Wednesday, June 22, 2011

Review: Trencarrow Secret

Author submission in exchange for an honest review.

Trencarrow Secret

Anita Davison

Release Date:
June 2011

MuseItUp Publishing

Word Count:
approx. 94,000

Purchase Links:  

Author's Website:


Isabel Hart is afraid of two things, the maze at Trencarrow where she got lost as a young child, and the lake where her brother David saved her from drowning in a boating accident.

With her twenty-first birthday and the announcement of her engagement imminent, Isabel decides it is time for her to face her demons and ventures into the maze. There she sees something which will alter her perceptions of herself and her family forever.

Isabel’s widowed aunt joins the house party, where her cousin confides she is in love with an enigmatic young man who surely cannot be what he pretends, for he is surely too dashing for homely Laura?

When Henry, Viscount Strachan and his mother arrives, ostensibly to use her ball as an arena for finding a wife, Isabel is determined not to like him.

As more secrets are revealed, Isabel doubts she has chosen the right man, although her future fiancé has more vested in this marriage than Isabel realizes and has no intention of letting her go easily.

Will Isabel be able to put her preconceptions of marriage behind her and take charge of her own life, or is she destined to be controlled by others forever?

Laura's Review:

It took everything I had to actually make it through Trencarrow Secret.  Not because the storyline was bad or because the plot was slow, but because the heroine, Isabel, is one of the most grating characters I have ever read.  From the first page, she struck me as so self-absorbed it bordered on obnoxious.  The other characters even admit it throughout the book – everyone’s behavior is dictated by what Isabel might think.  She’s prudish, uptight, and selfish, and not in an “I’m a young lady of the ton so I shouldn’t be too worldly” kind of way.  She is offended by everything, yet never stands up for herself, but rather allows her rage to fester inside.  At times, Isabel really reminded me of Harry Potter in Order of the Phoenix when he was so full of angsty, 15-year-old rage, that I threw the book across the room.  The only difference is that Isabel is 20.  I kept waiting for her to do something besides be a whiny and petulant child, but it never happened.   Even when her cousin ran off with a fortune-hunting rake, all Isabel could think about was how it would affect her.  She was just such an off-putting character that nothing else in the story could quite make up for it.
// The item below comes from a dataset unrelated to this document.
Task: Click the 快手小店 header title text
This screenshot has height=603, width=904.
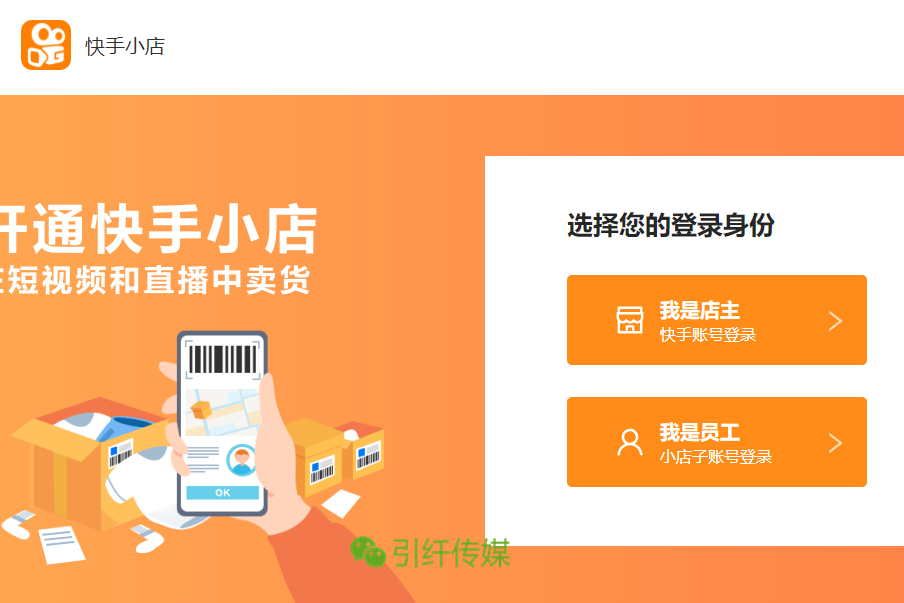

So let’s talk about the story.  Isabel’s family has a house on the Cornwall coast, called Trencarrow.  Every summer they invite myriad guests to stay for long periods of time.   The visit that takes place during this particular story is tinged with sadness, as Isabel’s mother is dying of consumption.  While Mama is on her deathbed, Daddy is dallying with Mama’s nurse Amelia, who also happens to be Mama’s distant cousin.  Of course, Isabel catches Daddy and Amelia in an intimate embrace, but instead of asking about it or confronting them about it, she chooses the passive-aggressive route and stomps around the house in a huff whenever either of them are around.  Of course, if Isabel ever stopped to ask a question, she might find out that Mama and Daddy never really loved each other, and that Mama has, in fact, sanctioned Daddy and Amelia’s relationship.  So much for your air of self-righteousness, Isabel.

Also of note: Isabel has been unofficially betrothed to Jared Winters since she was a child.  This visit is supposed to be when the engagement is made official.  Isabel isn’t sure she wants to marry Jared, but once again, refuses to say anything about it, and just acts offended whenever he’s around.  Of course, Jared disappears for large stretches of time, seemingly involved in something shady, so maybe Isabel should be worried.  The other houseguests are Lady Boscawen and her son Henry, who might be the only likeable characters in the story.  While Isabel quite likes Lady Boscawen, she is determined to hate Henry because he is looking for a wife.  Yeah, I didn’t really understand that reasoning either.  At any rate, Isabel must once again eat her words, as she finds herself quite liking Henry.

Eventually we find out exactly why Jared is acting so shadily: he’s broke, his father has cut him off, and so he’s decided to get involved in smuggling to earn some much needed money.  Henry, who is secretly pining for Isabel, decides to warn Jared against continuing down this road if he intends to marry Isabel.  Jared doesn’t respond well to threats, plus he’s pretty sure that his sister is going to marry Henry.  Henry doesn’t want to marry the sister, but, for some unfathomable reason, wants to marry Isabel.  

Isabel has her own demons to face.  While they make her behavior a little more understandable, they hardly make her more likable.  And yet, every character in the book seems to like her.  I really don’t understand why.  At any rate, Isabel decides she won’t marry Jared, which causes him to do quite a few stupid things.   At the same time though, Isabel is taking baby steps towards finally being in control of her life.  She’s still submissive and obedient, but at least she starts to question why.

For me, the best part of the story was the last page.  Not because it ended, but because the last page contained something that I had been curious about, but never expected.  It also really explained Isabel’s character, so that helped me to understand her just a little bit better.